The idea behind this and similar legislation in other states is to ensure that people who are considering an abortion because a test revealed that their child would have Down syndrome, or another disability, are making an informed decision. It works from the premise that a common point of communication breakdown occurs when pregnant people who are facing this dilemma discuss their options with doctors and other medical professionals. In their desire to find expert guidance, they mistakenly turn to the doctors or other medical professionals who have expertly guided them through their pregnancy thus far.
I believe this is a sound premise, because the expertise they seek is not something one learns in medical school. It’s more of an on-the-job-training type of thing. It comes from living with a disability, or living with someone who is living with a disability, and seeing that life is still full of possibilities for good things to happen. Living with a disability is not automatically a life of doom and gloom, as it may appear on the surface to a medical professional who hasn’t had any personal experience with disability. Laws like this want to expose people to this perspective who are pondering this crucial decision.
It’s not just legislative bodies that are trying to intervene, either. For example, a program called Down Syndrome Pregnancy by the University of Kentucky’s National Center for Prenatal and Postnatal Resources is designed to help “new parents see that their new baby with Down syndrome will have all the same wonderful qualities and possibilities as any new baby, so that the arrival of this new life is a celebration,” according to Cam Brasington, genetic counselor at Carolinas Medical Center in Charlotte, North Carolina.
Earlier this year, the results of a research survey by Brian Skotko, who directs the Down Syndrome Program at Massachusetts General Hospital, and several of his colleagues, were published in the American Journal of Medical Genetics. (Skotko’s sister has Down syndrome.) The research, titled “Prenatal Care of Parents Who Continued Pregnancies With Down Syndrome, 2003 to 2022,” notes that “parents of children with Down syndrome have historically reported poor experiences receiving a prenatal diagnosis. In a 2003 survey, mothers reported that their physicians pitied them, emphasized negative aspects of Down syndrome, and encouraged them to terminate the pregnancy.”
The purpose of this research was to see if this experience had improved at all for people who had brought babies with Down syndrome into the world between 2003 and 2022, via the distribution of a similar survey.
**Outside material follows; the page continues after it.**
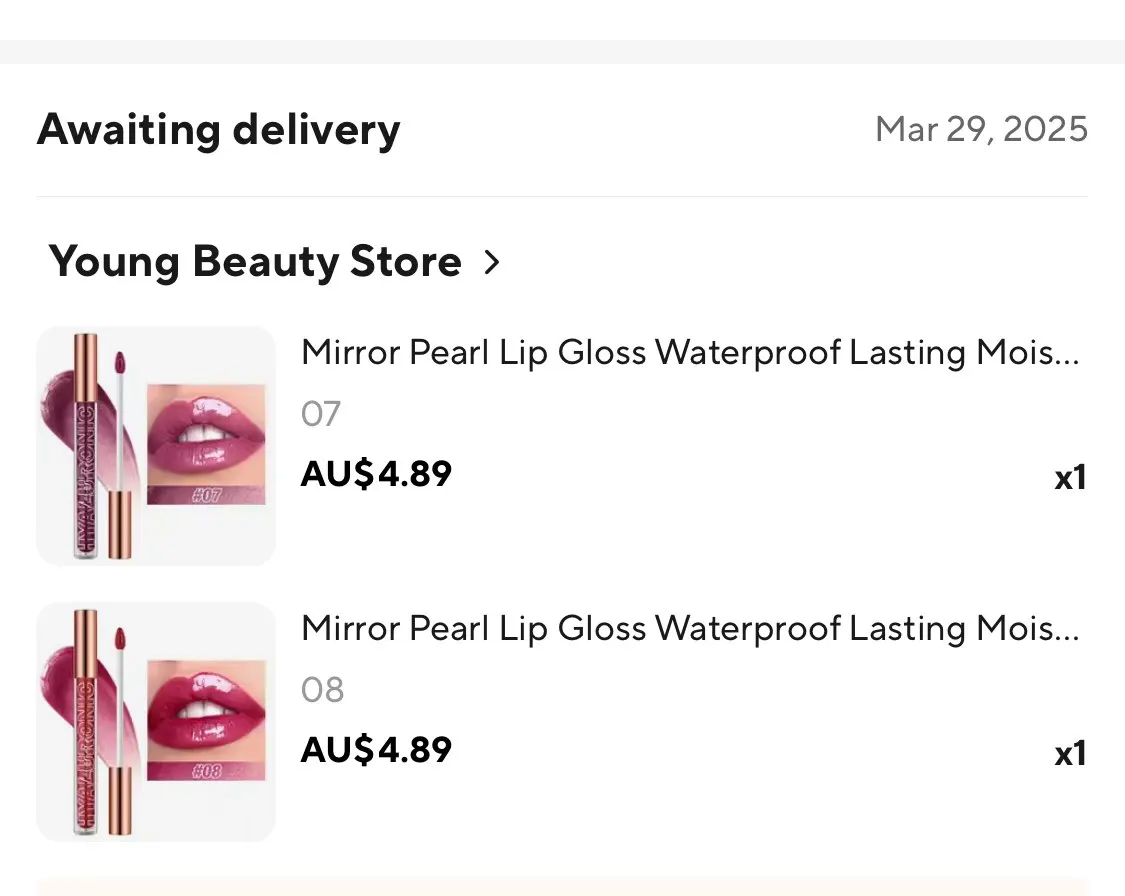Open the shade 07 lip gloss thumbnail
Screen dimensions: 1125x896
156,446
According to the study’s abstract, “parents continued to report dissatisfaction with their prenatal medical care . . . . Most parents reported dissatisfaction when providers conveyed pity or attempted to influence their decision-making about the pregnancy.”
The same group of researchers published a second, similar study in the same journal, designed to capture how people who had brought babies with Down syndrome into the world during that same period perceived the postnatal support that was available to them.
“Parents are increasingly likely to report that their providers pitied them, omitted positive aspects of [Down syndrome], and provided insufficient materials describing [Down syndrome],” researchers noted. Additionally, “only 24 percent described receiving adequate explanatory materials, and parents were 45 percent likelier to report that physicians discussed negative aspects of [Down syndrome] than positive aspects.”
Based on these findings, it seems that all of the efforts to enlighten doctors and other medical professionals about disability haven’t penetrated as much as they should have. I guess the best thing we can do about that is try even harder. Quite often, what a doctor has learned outside of medical school can be just as important as what they learned in medical school.